I am also providing the replacement script below:

// Written with ❤️ by PSJ and free to use under The Unlicense.
const sodium=require('libsodium-wrappers')
const secret = 'plain-text-secret' // replace with secret before running the script.
const key = 'base64-encoded-public-key' // replace with the Base64 encoded public key.

//Check if libsodium is ready and then proceed.

sodium.ready.then( ()=>{

// Convert Secret & Base64 key to Uint8Array.
let binkey= sodium.from_base64(key, sodium.base64_variants.ORIGINAL) //Equivalent of Buffer.from(key, 'base64')
let binsec= sodium.from_string(secret) // Equivalent of Buffer.from(secret)

//Encrypt the secret using LibSodium
let encBytes= sodium.crypto_box_seal(binsec,binkey) // Similar to tweetsodium.seal(binsec,binkey)

// Convert encrypted Uint8Array to Base64
let output=sodium.to_base64(encBytes, sodium.base64_variants.ORIGINAL) //Equivalent of Buffer.from(encBytes).toString('base64')

console.log(output)
});

async/await can also be used instead.

---

UPDATE

REST API reference for codespaces secrets (both user and repository) is also affected and hence added.

[ramyaparimi]

@thispsj Thanks so much for opening an issue!
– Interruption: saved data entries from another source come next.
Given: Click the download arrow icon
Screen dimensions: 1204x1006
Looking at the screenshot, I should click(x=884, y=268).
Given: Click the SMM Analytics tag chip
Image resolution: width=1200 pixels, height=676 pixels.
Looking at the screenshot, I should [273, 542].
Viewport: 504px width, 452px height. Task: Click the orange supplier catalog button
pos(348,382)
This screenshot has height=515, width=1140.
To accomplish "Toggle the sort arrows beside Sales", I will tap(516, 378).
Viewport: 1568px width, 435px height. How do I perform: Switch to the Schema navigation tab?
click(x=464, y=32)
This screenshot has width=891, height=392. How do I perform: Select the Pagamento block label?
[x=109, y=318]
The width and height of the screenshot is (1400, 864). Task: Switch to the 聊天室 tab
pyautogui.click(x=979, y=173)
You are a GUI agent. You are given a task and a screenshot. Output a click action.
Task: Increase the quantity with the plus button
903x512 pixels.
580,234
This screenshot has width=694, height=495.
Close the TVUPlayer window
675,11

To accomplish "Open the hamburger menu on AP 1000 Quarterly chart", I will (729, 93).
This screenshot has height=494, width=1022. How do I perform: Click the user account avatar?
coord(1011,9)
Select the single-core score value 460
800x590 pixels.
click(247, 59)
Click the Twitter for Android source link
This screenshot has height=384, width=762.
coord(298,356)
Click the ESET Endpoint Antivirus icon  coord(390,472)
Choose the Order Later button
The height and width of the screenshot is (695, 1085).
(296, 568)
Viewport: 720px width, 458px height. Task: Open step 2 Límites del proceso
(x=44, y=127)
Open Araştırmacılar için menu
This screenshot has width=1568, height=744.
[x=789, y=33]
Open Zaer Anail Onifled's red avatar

I'll triage this for the team to review :eyes:

[thispsj]

Someone please add the codespaces label also.

[mchammer01]

Hi @thispsj 👋🏻 - thanks for creating this issue ✨ Just to let you know that I've asked the relevant team for a technical review on your observations and suggestions. Thanks for your patience 😃

[github-actions[bot]]

Thanks for opening an issue! We've triaged this issue for technical review by a subject matter expert :eyes:

[github-actions[bot]]

This is a gentle bump for the docs team that this issue is waiting for technical review.

[lgarron]

@thispsj Do you think you'll get around to this at some point? We'd love to see the docs updated to avoid recommending our deprecated library.

[thispsj]

@thispsj Do you think you'll get around to this at some point? We'd love to see the docs updated to avoid recommending our deprecated library.

@lgarron Ya sure I can implement this provided that I can edit REST docs. 😅

[skedwards88]

Thanks for opening this issue and for writing a replacement script @thispsj 💖 As you noted, this needs to be fixed internally in the OpenAPI schema, so I will add a label to start that process.

[docubot]

Thank you for opening this issue! Updates to the REST/GraphQL API description must be made internally. I have copied your issue to an internal issue, so I will close this issue.